→ **What is needed**:
Where a line in the material beneath contains "computer", count it. Give the number only.
========
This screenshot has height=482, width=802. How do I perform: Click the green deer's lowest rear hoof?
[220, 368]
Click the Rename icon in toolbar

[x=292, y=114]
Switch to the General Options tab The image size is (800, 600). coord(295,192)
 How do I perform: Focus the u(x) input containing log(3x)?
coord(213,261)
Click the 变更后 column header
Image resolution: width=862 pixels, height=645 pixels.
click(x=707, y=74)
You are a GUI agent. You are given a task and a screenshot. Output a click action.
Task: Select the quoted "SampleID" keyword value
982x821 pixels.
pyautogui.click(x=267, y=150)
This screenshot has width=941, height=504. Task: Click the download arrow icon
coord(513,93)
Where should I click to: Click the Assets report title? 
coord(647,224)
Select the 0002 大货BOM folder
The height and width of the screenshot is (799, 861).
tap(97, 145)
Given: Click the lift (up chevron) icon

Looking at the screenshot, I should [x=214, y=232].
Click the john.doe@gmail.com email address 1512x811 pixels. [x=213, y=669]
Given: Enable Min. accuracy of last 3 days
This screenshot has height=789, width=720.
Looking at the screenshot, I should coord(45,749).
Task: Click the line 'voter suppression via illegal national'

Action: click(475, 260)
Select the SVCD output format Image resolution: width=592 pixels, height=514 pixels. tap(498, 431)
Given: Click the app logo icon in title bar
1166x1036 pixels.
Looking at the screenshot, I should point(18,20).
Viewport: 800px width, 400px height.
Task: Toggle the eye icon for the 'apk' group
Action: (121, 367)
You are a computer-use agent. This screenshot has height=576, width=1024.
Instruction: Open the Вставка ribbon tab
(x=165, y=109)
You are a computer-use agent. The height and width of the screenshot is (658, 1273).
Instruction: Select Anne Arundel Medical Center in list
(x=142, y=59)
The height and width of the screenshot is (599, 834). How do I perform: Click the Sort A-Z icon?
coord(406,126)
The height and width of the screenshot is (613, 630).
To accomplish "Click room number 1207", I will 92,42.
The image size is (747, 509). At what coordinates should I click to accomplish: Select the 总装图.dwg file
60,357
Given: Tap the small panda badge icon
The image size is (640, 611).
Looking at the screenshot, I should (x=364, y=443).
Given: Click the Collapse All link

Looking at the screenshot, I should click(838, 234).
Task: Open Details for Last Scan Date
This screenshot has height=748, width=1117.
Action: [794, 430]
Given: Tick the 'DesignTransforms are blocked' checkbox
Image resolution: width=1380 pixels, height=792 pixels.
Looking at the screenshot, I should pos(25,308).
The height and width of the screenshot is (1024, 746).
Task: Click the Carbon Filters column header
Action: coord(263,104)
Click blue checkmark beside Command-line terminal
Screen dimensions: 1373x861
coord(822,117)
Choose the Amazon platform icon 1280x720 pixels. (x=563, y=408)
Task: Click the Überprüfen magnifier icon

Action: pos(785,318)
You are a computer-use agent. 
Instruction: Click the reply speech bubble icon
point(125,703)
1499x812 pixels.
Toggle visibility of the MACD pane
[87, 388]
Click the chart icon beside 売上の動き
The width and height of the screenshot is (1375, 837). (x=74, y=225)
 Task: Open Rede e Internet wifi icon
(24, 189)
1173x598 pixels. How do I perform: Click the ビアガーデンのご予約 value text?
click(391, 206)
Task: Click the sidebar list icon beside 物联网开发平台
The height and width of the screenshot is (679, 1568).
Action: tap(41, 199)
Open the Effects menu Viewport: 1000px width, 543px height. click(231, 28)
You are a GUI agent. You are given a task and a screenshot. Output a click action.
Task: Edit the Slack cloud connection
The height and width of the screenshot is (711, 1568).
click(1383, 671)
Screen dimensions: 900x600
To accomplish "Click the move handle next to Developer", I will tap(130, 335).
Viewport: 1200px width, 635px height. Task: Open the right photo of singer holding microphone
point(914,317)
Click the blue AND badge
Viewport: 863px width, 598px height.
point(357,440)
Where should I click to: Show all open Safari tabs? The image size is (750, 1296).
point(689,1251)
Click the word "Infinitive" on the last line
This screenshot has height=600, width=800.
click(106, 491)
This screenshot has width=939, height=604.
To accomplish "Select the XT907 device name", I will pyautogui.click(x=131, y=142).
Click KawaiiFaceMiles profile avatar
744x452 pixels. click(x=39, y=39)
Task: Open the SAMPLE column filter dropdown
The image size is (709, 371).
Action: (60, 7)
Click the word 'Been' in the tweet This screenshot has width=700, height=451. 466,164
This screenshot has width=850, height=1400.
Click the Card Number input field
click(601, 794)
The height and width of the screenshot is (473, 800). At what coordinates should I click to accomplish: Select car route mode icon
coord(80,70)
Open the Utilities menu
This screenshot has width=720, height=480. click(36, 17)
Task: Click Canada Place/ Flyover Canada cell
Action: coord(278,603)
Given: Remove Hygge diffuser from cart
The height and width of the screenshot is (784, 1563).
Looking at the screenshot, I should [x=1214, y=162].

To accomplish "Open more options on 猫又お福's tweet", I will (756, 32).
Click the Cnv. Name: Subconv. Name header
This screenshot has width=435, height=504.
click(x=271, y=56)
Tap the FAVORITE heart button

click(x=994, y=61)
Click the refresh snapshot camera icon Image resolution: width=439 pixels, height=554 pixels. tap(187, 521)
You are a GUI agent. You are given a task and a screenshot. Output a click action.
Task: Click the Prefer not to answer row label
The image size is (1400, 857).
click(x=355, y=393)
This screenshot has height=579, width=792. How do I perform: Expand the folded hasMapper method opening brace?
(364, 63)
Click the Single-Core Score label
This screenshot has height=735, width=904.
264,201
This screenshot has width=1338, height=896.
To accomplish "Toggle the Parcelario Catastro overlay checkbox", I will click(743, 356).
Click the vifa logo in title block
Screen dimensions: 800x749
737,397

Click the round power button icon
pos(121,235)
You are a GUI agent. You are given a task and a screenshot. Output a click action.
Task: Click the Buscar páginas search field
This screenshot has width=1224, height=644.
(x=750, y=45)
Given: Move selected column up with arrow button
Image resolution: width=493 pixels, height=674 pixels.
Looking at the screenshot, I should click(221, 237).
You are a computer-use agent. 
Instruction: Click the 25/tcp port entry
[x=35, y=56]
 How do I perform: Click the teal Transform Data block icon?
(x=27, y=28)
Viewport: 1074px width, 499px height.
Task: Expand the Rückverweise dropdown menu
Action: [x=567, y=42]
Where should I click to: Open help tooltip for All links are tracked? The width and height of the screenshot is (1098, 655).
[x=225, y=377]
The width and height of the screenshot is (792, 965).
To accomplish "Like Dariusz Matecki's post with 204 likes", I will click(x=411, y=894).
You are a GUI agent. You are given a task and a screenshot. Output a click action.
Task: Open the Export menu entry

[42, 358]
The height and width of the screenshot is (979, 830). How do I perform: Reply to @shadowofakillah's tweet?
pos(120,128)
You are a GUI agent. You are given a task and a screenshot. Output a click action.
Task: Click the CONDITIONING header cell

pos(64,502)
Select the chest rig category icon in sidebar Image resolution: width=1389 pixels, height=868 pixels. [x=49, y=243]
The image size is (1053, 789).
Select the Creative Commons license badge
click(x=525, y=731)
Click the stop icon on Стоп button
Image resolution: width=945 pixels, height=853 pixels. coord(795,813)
========
→ **Exercise result**:
4